Losing Weight in the Land of Chocolate and Cheese!

:) Noted. Weird... I feel like I'm on here all the time, but I think at the moment I'm just reading everyone else's ! Not even commenting half the time - I really should - just reading.

Yep, Xenon, it was DELICIOUS! :)

Okay. Here I am. What would I do without you? I promise, though, that as I turned on my computer here, right now, I was about to do an update :) Really!

So.. it was the weekend. hmmm... My hubby has been an athletic machine and has gone for enormous rides every day. I just get visions of the big bike tour we did, and just shy away from it. I could go for a lovely ride around the lake with him - 70km - but I worry about all the things that happened on our tour. I'd want to go at a reasonable pace so I can actually really enjoy it, look around, stop often to look at things... and he's always just about speed and distance. Our biggest fight for the 6 monhts of our tour happened when we both made the decision that one particular day, 3 months in, that I was going to set the pace. So I was just really enjoying it, going at about 22 or 23km/hr. Yes, that's slow for flat roads with a tail-wind, but it was up to me. When my hubby finally blew up, it got ugly. I actually picked up my bike and threw it into a field...

SO instead, I have been doing no exercise. Avoid, avoid, avoid.

If housework counts as exercise though, I've been a madwoman with that! Had people around for dinner saturday night, and then we had some last minute visitors on sunday night too, so we had the yummy left-overs from saturday, with a few more things bulking it up.
One thing I'm happy about is that both times, although we told our friends they didn't need to bring anything, they both brought chocolate.
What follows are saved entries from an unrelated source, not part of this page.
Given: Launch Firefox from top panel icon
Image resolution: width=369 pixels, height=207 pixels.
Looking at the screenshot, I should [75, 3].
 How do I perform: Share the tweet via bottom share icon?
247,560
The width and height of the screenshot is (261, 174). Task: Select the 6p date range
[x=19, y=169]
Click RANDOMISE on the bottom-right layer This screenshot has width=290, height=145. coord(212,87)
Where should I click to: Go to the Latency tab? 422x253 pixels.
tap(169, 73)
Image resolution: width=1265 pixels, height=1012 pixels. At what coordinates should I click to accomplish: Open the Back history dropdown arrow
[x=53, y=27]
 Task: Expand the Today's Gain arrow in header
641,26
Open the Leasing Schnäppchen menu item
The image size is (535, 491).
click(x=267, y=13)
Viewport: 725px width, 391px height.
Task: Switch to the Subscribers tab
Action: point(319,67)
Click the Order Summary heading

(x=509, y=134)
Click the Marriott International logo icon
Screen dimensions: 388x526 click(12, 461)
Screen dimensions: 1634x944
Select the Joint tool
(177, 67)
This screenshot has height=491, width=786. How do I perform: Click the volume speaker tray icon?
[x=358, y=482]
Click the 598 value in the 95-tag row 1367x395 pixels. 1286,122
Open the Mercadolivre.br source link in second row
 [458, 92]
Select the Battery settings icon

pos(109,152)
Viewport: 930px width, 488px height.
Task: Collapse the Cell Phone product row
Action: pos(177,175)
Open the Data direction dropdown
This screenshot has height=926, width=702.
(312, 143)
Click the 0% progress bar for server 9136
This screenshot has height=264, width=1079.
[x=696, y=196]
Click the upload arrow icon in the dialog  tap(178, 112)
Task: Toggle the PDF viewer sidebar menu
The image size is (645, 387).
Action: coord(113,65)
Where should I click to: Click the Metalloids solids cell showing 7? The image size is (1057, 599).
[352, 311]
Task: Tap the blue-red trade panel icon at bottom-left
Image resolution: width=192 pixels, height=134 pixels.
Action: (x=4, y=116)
Lots of it. Good stuff. But I didn't actually want it. Saturday, I just ate some fresh berries, and sunday the chocolate actually came out AFTER the dessert, so I was totally satisfied. I think that in the past I probably would have also eaten it without even really wanting it... but now I'm being conscious about it.



Sunday FOOD (actually VERY similar to Saturday's food, except on Saturday I had porridge for breakfast and a little left-over curried spinach for lunch)

Breakfast
- Sesame Bagel with cream cheese, lettuce and tomato
- Milk coffee

Lunch
- black coffee, mini almond biscuit (came with coffee)

Dinner
- 2 glasses white wine
- 4 Kofta made with paneer, lightly pan-fried, in a spicy tomato sauce
- Broccoli and carrot with a little coconut milk and cardamom sauce
- Saffron rice with lots of spices, nuts and sultanas.
- small slice pavlova with lite cream and fresh berries (sunday only)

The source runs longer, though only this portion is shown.